Adding a little more advice to the heap here ...
You need to let your management know that what they are asking you to develop is a constant, never-ending cycle of loading, scrubbing, cleansing, transformed and reporting on your company data. As you continue to work with your data you will be able to reduce the time it takes (hopefully) in which you begin your process until your users can run their reports.
Your existing "live" systems are often referred to as OLTP (On-Line Transaction Processing) systems, which help keep your company in business. What you have been asked to create is a completely different perspective of the information and data that these systems create. The (most likely) company wide set of data gets "Extracted, Loaded and Transformed" (ETL) into an OLAP (On-Line Analytical Processing) system, which is what your SSRS Reports will run against.
References to get you started:
The Data Warehousing Information Center
This site should allow you to get a grasp of all these new terms and concepts.
Also any Data warehousing books written or co-written by Ralph Kimball will do you well. Ralph Kimball, is an author on the subject of data warehousing and business intelligence.
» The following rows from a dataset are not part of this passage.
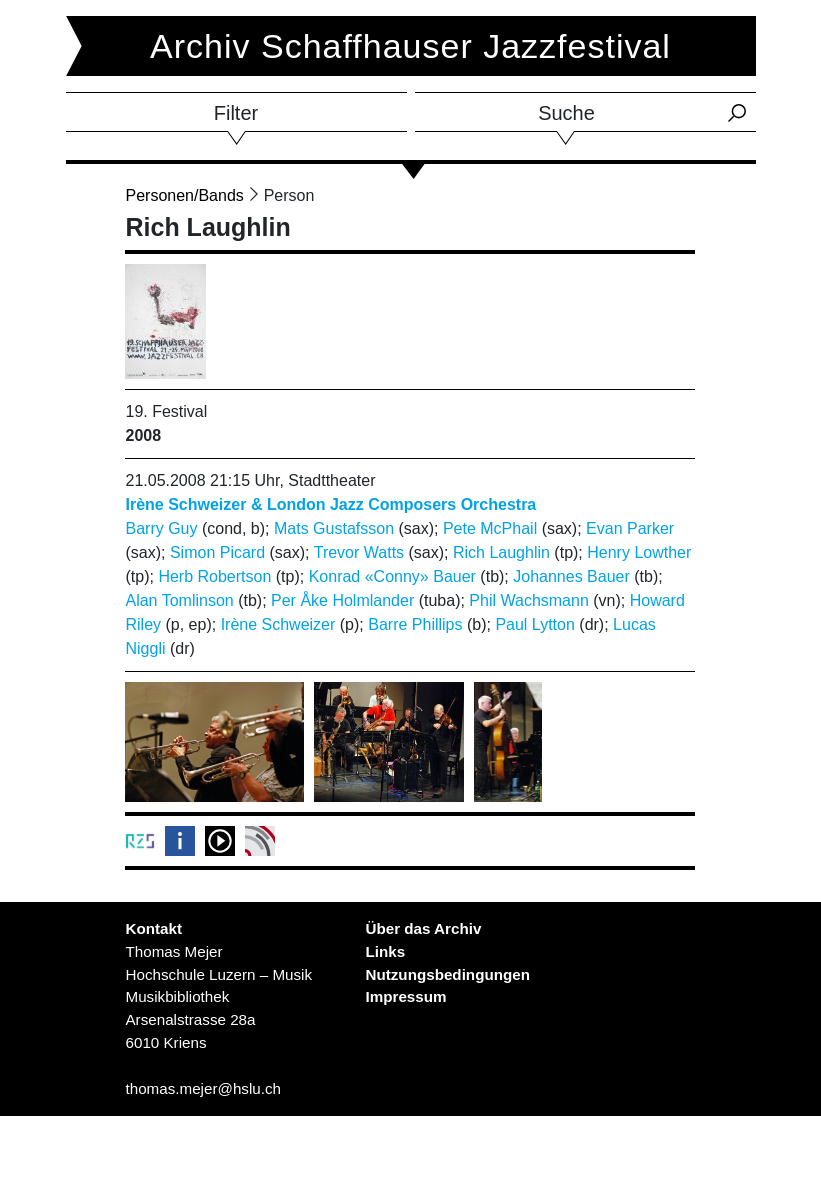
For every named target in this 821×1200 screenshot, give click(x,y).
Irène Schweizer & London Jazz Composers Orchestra (330, 504)
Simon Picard (217, 552)
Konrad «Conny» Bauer (392, 576)
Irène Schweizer (278, 624)
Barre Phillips (415, 624)
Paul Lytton (534, 624)
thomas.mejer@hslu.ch (203, 1088)
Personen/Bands (184, 195)
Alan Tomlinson (179, 600)
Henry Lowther (639, 552)
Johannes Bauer (571, 576)
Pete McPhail (490, 528)
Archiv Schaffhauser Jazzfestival (410, 46)
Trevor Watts (359, 552)
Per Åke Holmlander (342, 600)
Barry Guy (161, 528)
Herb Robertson (214, 576)
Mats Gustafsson (334, 528)
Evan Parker (630, 528)
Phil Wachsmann (528, 600)
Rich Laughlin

He is known for long-term convictions that data warehouses must be designed to be understandable and fast. His methodology, also known as dimensional modeling or the Kimball methodology, is frequently used to allow sharing of conformed dimensions.
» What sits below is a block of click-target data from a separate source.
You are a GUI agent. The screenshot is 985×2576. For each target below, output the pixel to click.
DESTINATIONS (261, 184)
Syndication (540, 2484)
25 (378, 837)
He writes the "Data Warehouse Designer" column for Intelligent Enterprise magazine and is the author of best-selling books The Data Warehouse Lifecycle Toolkit and the Data Warehouse Toolkit published by Wiley and Sons. He is listed in the Database Hall of Fame.
The key to you having a successful go at this is that Management is aware of what they currently have versus what that have asked for. The second, and hardest part, is when they realize how much work is involved in getting there.